Metzger sort de son trou de Thomas Raab

Présentation de l’éditeur :

Willibald Adrian Metzger, restaurateur de meubles anciens, n’a pas vraiment le profil du héros. Il ne boit pas de café, s’évanouit quand il sent de la fumée de cigarette, n’a ni voiture ni téléphone portable et a un faible pour les femmes plus âgées. Moqué pour son nom de famille (le « charcutier ») et pour sa timidité, il traverse la vie pour ainsi dire enfermé dans son atelier avec sa bouteille de rouge. Pourtant lorsqu’en traversant un parc enneigé, il tombe sur le cadavre d’un homme éborgné, le pacifique Willibald n’a d autre choix que de se mettre à enquêter, d’autant que la victime ne lui est pas inconnue : Felix Dobermann, son bourreau du temps de la cour de récré.

Mon avis :

Si, comme moi, vous aimez les romans policiers hors-norme, alors ce livre est fait pour vous. Nous trouvons bien un commissaire de police – disons qu’il n’est pas très vigoureux. Il pourrait presque passer pour un enquêteur dilettante. Il a connu, dans sa jeunesse, un restaurateur de meubles Metzger : ils étaient en quelque sorte des condisciples.  Metzger a un léger problème : il est tombé sur le cadavre de son ennemi d’adolescence. Problème : le cadavre a disparu. Pourtant, Metzger est sûr de lui, de son fait : Dobermann a bien été assassiné. Par qui ? Pourquoi ? Le voilà obligé de replonger dans son passé, lui qui a plutôt été l’éternelle victime des autres lycéens.
Victime, oui, mais la tête haute : Willibald a subi ce qui lui arrivait presque avec indifférence, lui qui ne voulait pas que sa mère, divorcée, s’en fasse encore plus pour lui. Son métier ne ravissait pas son père. Qu’importe ! Lui est heureux de ce qu’il fait, même si, parfois, une, deux, trois bouteilles accompagnent sa soirée.

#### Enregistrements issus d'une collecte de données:
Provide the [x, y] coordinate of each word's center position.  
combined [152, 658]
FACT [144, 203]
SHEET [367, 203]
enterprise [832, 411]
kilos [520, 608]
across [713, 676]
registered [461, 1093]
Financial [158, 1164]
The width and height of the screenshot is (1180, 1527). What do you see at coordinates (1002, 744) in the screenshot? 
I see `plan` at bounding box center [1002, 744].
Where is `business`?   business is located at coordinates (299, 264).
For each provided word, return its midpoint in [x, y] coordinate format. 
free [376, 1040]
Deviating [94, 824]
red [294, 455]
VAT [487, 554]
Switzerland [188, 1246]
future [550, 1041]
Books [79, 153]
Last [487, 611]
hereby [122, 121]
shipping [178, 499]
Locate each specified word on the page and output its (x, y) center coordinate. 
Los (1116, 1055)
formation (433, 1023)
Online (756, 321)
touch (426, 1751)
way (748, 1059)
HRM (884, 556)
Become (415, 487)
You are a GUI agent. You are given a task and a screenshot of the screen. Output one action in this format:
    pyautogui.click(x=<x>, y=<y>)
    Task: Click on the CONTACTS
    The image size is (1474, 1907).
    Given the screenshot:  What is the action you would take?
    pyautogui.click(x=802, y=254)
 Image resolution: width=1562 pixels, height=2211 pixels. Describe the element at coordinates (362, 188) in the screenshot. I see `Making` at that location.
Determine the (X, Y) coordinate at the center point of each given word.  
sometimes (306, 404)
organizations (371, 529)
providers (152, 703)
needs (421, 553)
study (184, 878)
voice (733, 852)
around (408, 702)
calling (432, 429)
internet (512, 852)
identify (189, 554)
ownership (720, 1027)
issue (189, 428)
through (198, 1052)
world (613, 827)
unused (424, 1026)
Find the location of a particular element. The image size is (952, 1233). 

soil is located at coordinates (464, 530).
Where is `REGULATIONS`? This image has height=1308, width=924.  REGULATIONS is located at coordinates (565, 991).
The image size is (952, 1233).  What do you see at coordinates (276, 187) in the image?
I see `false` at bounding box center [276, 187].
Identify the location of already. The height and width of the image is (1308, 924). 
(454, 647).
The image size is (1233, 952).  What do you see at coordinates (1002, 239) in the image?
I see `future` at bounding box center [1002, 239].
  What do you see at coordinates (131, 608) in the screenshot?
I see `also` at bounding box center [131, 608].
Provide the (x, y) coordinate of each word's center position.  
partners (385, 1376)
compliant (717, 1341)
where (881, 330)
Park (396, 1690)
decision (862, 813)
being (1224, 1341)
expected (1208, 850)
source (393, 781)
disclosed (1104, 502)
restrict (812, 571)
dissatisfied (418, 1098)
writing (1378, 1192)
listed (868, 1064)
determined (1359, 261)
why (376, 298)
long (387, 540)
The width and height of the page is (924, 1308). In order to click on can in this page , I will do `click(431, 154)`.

#### Court exercice 1:
Dites si chacune des affirmations suivantes concorde avec le texte sur Metzger sort de son trou, en répondant oui ou non et en citant les mots décisifs du texte. (a) Metzger boit du café. (b) La victime s'appelle Felix Dobermann. (c) Le père de Willibald était ravi de son métier.
#### Court exercice 2:
D'après le texte sur Metzger sort de son trou, dans quel lieu Metzger tombe-t-il sur le cadavre ?
#### Court exercice 3:
Reprenez le texte sur Metzger sort de son trou après sa dernière phrase et poursuivez-le.

#### Réponse 1:
(a) Non : « Il ne boit pas de café »
(b) Oui : « Felix Dobermann, son bourreau du temps de la cour de récré »
(c) Non : « Son métier ne ravissait pas son père. »

#### Réponse 2:
Dans un parc enneigé.

#### Réponse 3:
Renouer avec le passé, c’est remuer ce que d’autres n’auraient pas voulu qui le soient. Revoir leur ancienne victime ne leur fait pas forcément plaisir – et s’il cherchait à se venger ? La mesquinerie ne vieillit pas, finalement. Metzger en apprend surtout beaucoup sur l’actuelle victime ignorée : Dobermann. Violeur, meurtrier, il est sorti de prison à cause d’une attaque cérébrale. Certains diront que la justice divine existe. Un autre (Metzger) voudra, vingt ans plus tard, avoir le coeur net sur ce qui s’est passé vingt ans plus tôt. Il va mener l’enquête, et au fur et à mesure des pages, il montera en puissance, disant quelques vérités au passage. Certains sont prêts à les entendre, un(e) autre est plutôt prêt(e) à le faire taire.
Au milieu de toutes ses rencontres, il en est une qui marquera Metzger : celle de Danjela, femme du concierge à son époque, veuve du concierge désormais – ils s’étaient unis pour permettre à la jeune femme de rester en Autriche. Elle n’a pas changé en vingt ans, et elle est une des rares personnes en qui Willibald puisse avoir totalement confiance.
Un polar hors norme pour un enquêteur hors-norme.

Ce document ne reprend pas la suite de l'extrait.